And I’m, and I’m, in community and holding our collective feelings in that moment. The feelings of all of these Black women on campus that I’m seeing who put it all on the line, Stephanie Young, right? I mean, she like came fresh off of having a baby to come back and do this. Like, there’s a rage that I have for the deep lack of solidarity, appreciation and fundamental respect for, to your words, coop, the Black women who consistently do the custodial work of democracy and get left, hanging out to dry every single time. And for me, it is punctuated by the fact that the night before we all gathered at Howard, JD Vance stood up behind that podium and said, “we’re going to take out the trash tomorrow.” And he wanted to be unequivocal with us. He said “the trash’s name is Kamala Harris.” He was talking about every single one of us in the moment that he did that. And he did it. And it barely made a blip. In fact, plenty of people said, that’s exactly what I wanna go vote for. Let me go take out the trash. 

 

I don’t have patience for…a disrespect that is so commonplace. People are offended when you point it out. White people very clearly voted for white supremacy in huge numbers. Donald Trump won the popular vote as a Republican for the first time in 30 years. We are clear about what won this election. It was white supremacy and it was white people voting for white supremacy. White men. And yes, white women who kept telling us on threads. They understood the assignment, but clearly on a group project, too many of you all were being individuals and not getting your sister in together. So I’m not saying that this lies at the foot of voters of color, marginalized voters, third party voters. Even. What I am saying, however, is that to have yet another reminder after watching Meg’s documentary, after seeing Sonya Massey get blamed for her own murder after seeing Claudine Gay get sacrificed for taking on other people’s causes because she, she understands our liberation knowing that she was sacrificed for taking on the work of solidarity across communities to know that Antoinette Candia-Bailey died of suicide at Lincoln University in Jefferson City, Missouri, in my home state, because of the abuse that she was receiving as a Black woman, to have watched Simone Biles get dragged all over the internet to have watched Jordan Chiles medal get stripped from her. That all of this happened in the same year. And 24 hours after we all got called trash, that was gonna get taken out to the curb. For people to have the audacity to not even be willing to hear Black women say “we are once again alone, abandoned and isolated.” Because the only times Black women are valuable to you is when we are doing something for you. To have people be defensive about that and offended by that is infuriating to me today. And we delayed this episode because I was trying not to come with this energy.

TASK GOAL
Pick up the spoken commentary on Black women and the election from its last sentence and keep it going.

RAW DATA
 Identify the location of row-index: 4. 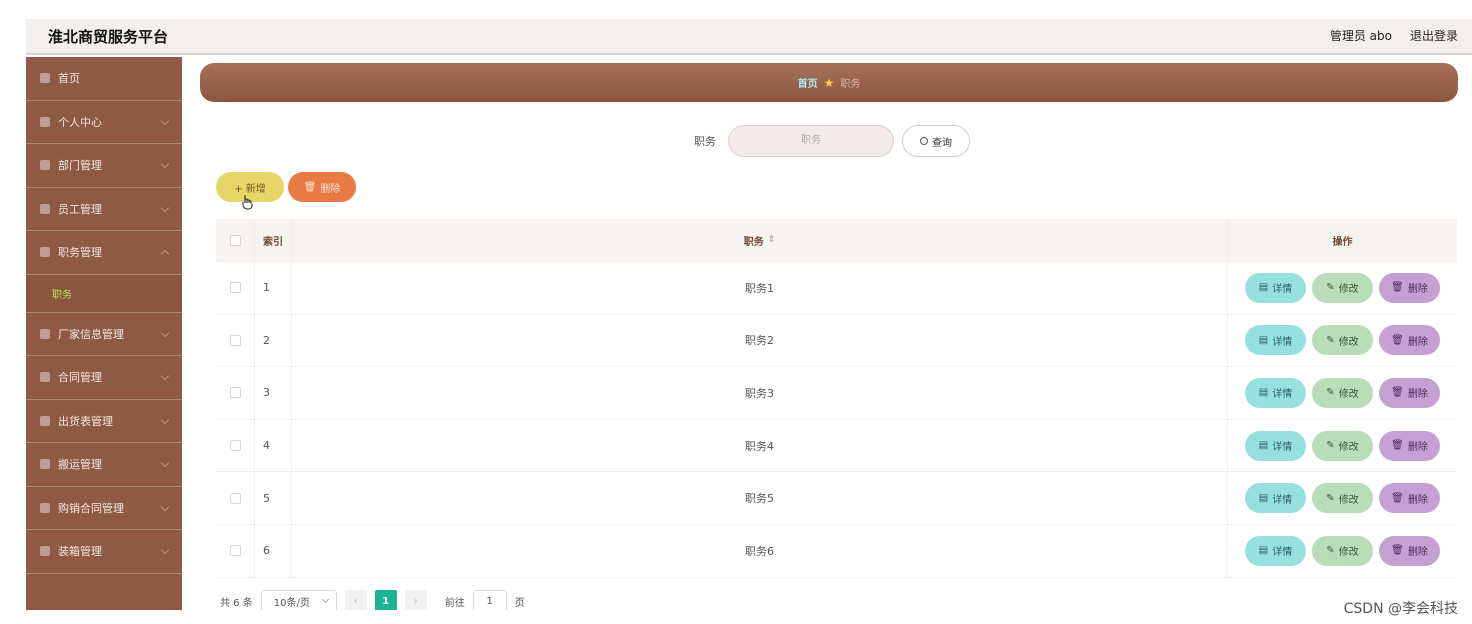
(273, 446).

EXERCISE RESULT
 

Brittany : 

I know people look to us. I know we are a container for people’s feelings, and yet here we are. And guess what? The rage, the frustration, the sadness, it didn’t disappear in 48 hours magically like people expect it to do for Black women. I, I’m not here to say yes, let’s hope upon hope and give you all the Bible scriptures. I got ’em somewhere deep inside, but I’m still in grief. Not over just a candidate or an election. Not just because we have plenty of data to tell us that the worst is yet to come, but because there seems to be little, if any, repentance toward… the… absolute disappointment. Everybody continues to be the Black woman. And every Black woman I talk to is ready to go on strike. They saying, we gonna do for us. And I think people will rue the day when they look around and realize, we ain’t there to help. ’cause we never get it back. Yeah. So that’s where I am today. Do you all feel like it was like foolish to hope?

 

Dr. David Johns:

No. No. Um, I think that a tool of white supremacy is to lull us into accepting the permanence of the privilege that so many people, project onto Donald Trump, JD Vance, and so many other white racial actors who in this moment are signaling how fragile, white supremacy is. I want us to feel all of our feelings. Um, and I don’t want the fact that we are winning to be subsumed by the weight of this moment. 

 

Brittany Packnett Cunningham: Mm

 

So much of, uh, of what has allowed us to get to this moment and our very young, um, geopolitical maturation,, is a reflection of people acknowledging that, that, that, that whiteness and its assumed, uh, permanence ain’t that.

 

Dr. David Johns:

And we got away from the, uh, 2042 of it all the, the, the time where people project that the, the percentage of of white folks will, um, make them a, an extreme minority. but when we’re able to step back from the theater of what we’ve experienced in this presidential election cycle, let’s not lose sight of that. And, and, and the corollary of that for me is that like there’s never been a chapter in, in the history of our people,  where our ancestors, uh, began or ended with, and then we conceded, or then we capitulated, or then we gave up. 

 

Dr. Brittney Cooper: Yeah 

 

Brittany Packnett Cunningham: That’s right.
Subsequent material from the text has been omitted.